Monday, July 20, 2009

Justice Abella's less than impressive reasoning

Why in this case did Justice Abella go on and on to talk so much and so diffusely about how much say kids under 16 can have on their medical treatment? Why did she talk so much about balancing their evolving autonomy against the state's need to look out for them better sometimes than they can? Why did she go on and on about how the legislation in question was not arbitrary? In sum, why did she go to such exhausting lenghts when, after it all, she laid it down as an inflexible rule that in matters of life and death no kid under the age of 16 (or whatever age the relevant legislation sets in which ever province) can decide to reject life saving treatment. Abella cited the answer she coud not herself see clearly. Her cite is what her judgment boils down to, all her endless commentary failing to say something quite different notwithstanding:

"...[79] The difficulty and uncertainty involved in assessing maturity has prompted some experts to suggest that children should be entitled to exercise their autonomy only insofar as it does not threaten their life or health. As John Eekelaar remarks:

We cannot know for certain whether, retrospectively, a person may not regret that some control was not exercised over his immature judgment by persons with greater experience. But could we not say that it is on balance better to subject all persons to this potential inhibition up to a defined age, in case the failure to exercise the restraint unduly prejudices a person’s basic or developmental interests?
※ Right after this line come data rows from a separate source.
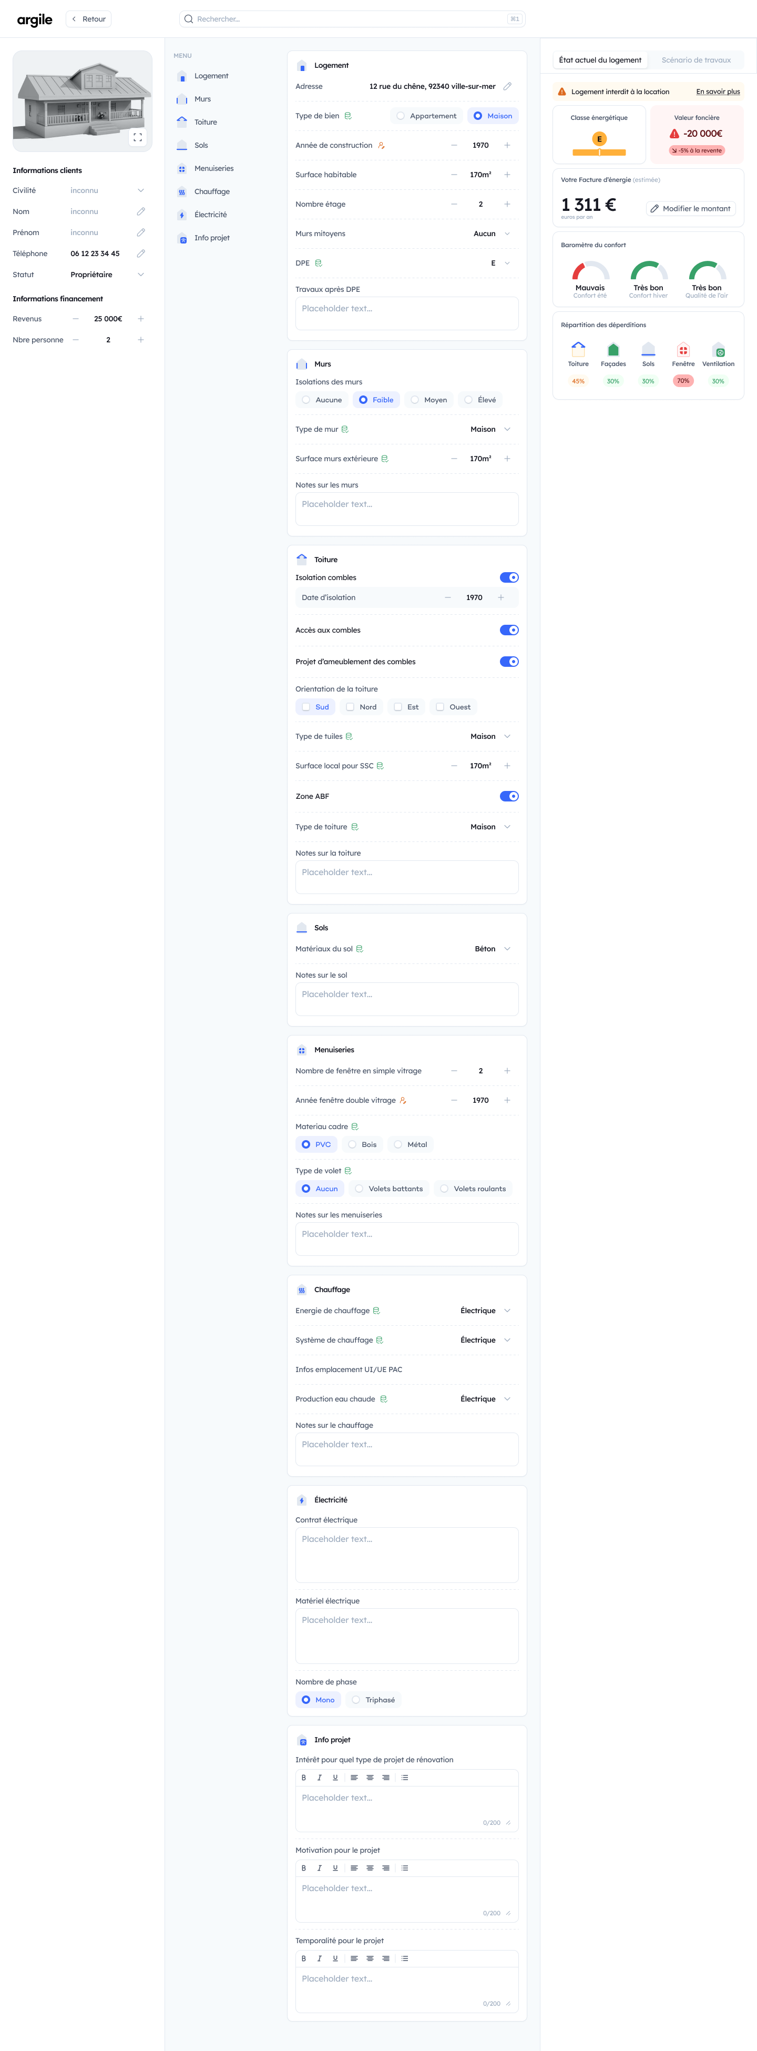Viewport: 757px width, 2051px height.
Task: Select the Appartement radio option
Action: pos(400,116)
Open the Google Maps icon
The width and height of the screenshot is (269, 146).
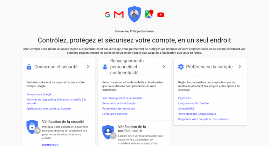click(149, 14)
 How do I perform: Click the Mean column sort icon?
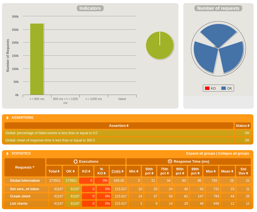click(x=232, y=171)
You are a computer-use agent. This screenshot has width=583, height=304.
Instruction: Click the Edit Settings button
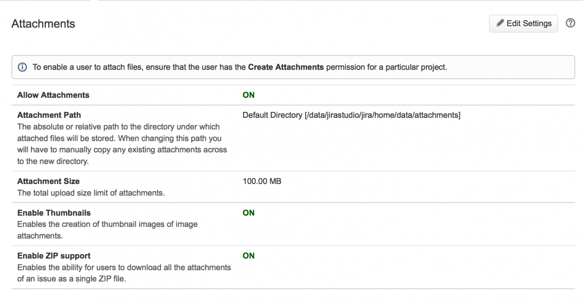(523, 23)
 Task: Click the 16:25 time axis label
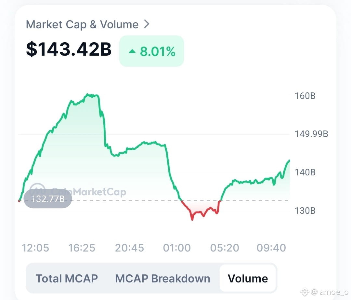(x=82, y=248)
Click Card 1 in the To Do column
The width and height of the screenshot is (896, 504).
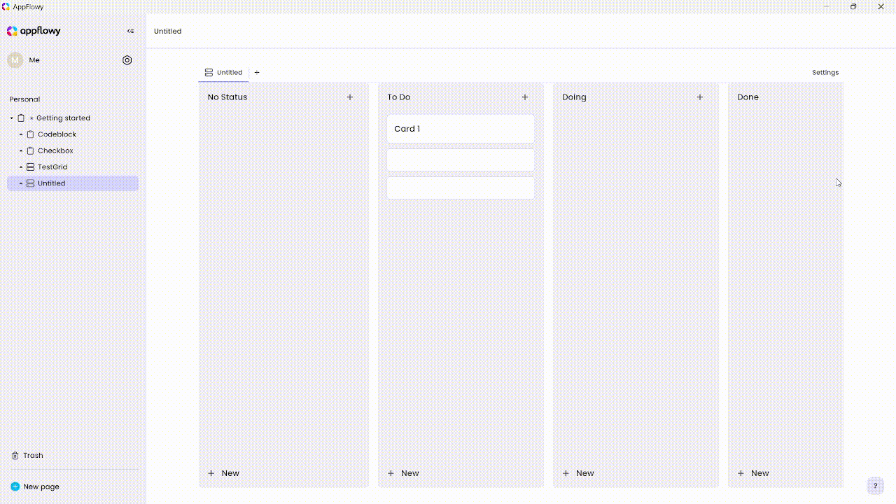pyautogui.click(x=460, y=129)
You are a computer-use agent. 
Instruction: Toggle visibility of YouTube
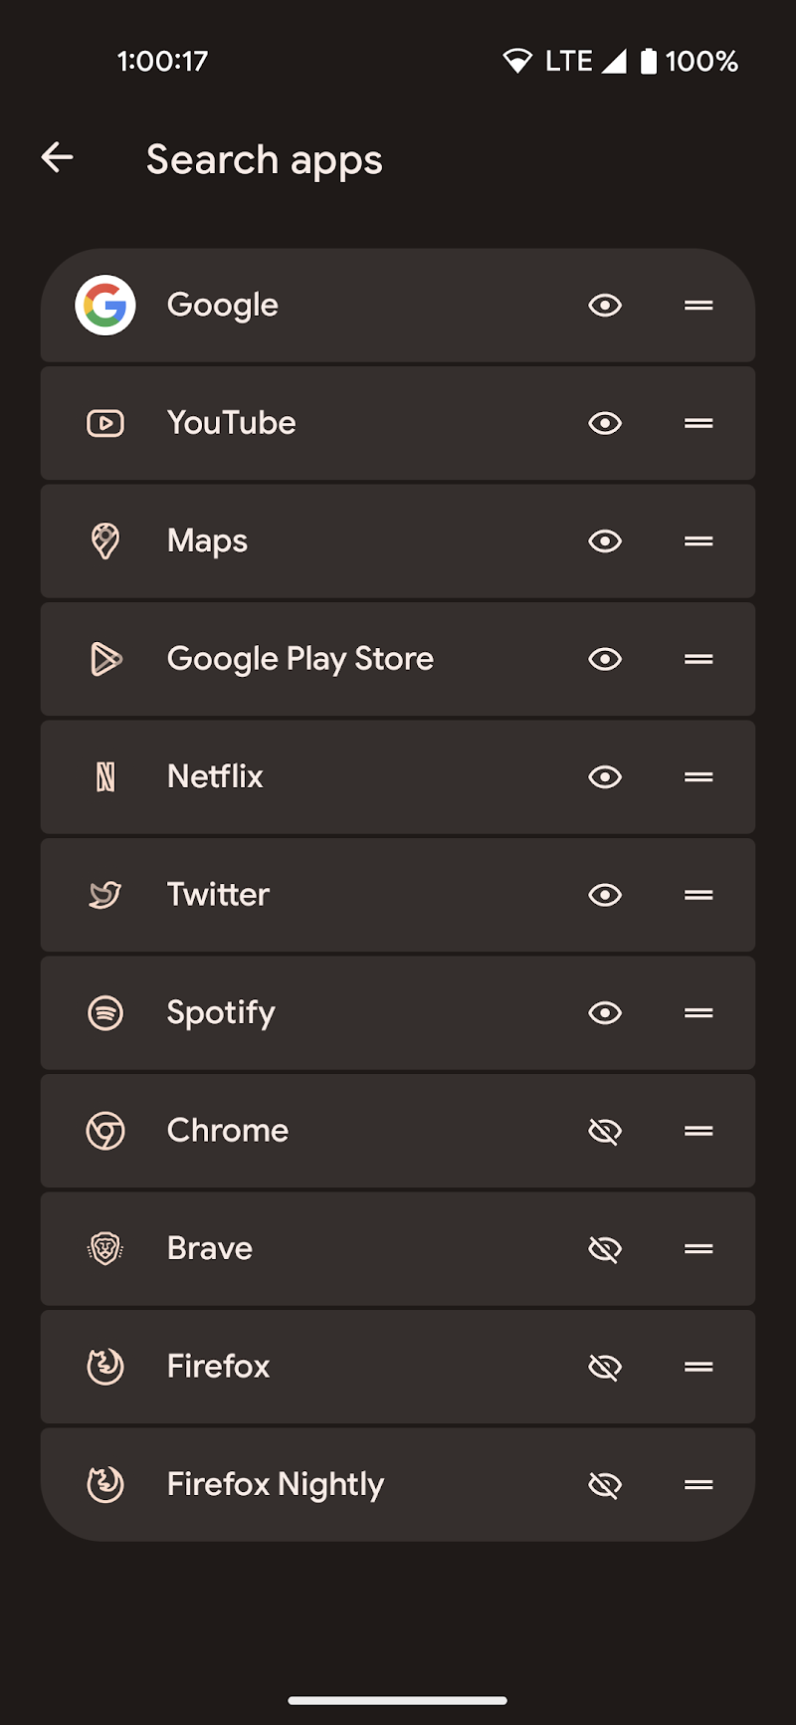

(“The Emergence of Children’s Rights” (1986), 6 Oxford J. Legal Stud. 161, at pp. 181-82)..."

Justice Binnie reached a deplorable conclusion: that the state will let a 14 year old kid decide to die by respecting her rejection of a life saving transfusion of blood. But he was right to note more than once in his reasons that Abella never once met squarely the kid's argument.

As a side note, this case highlights the need for a more sophisticated analysis of what "arbitrary" means as a constitutional matter given the inescapability of line drawing in framing, defining and applying rules and principles and tests and standards in deciding cases.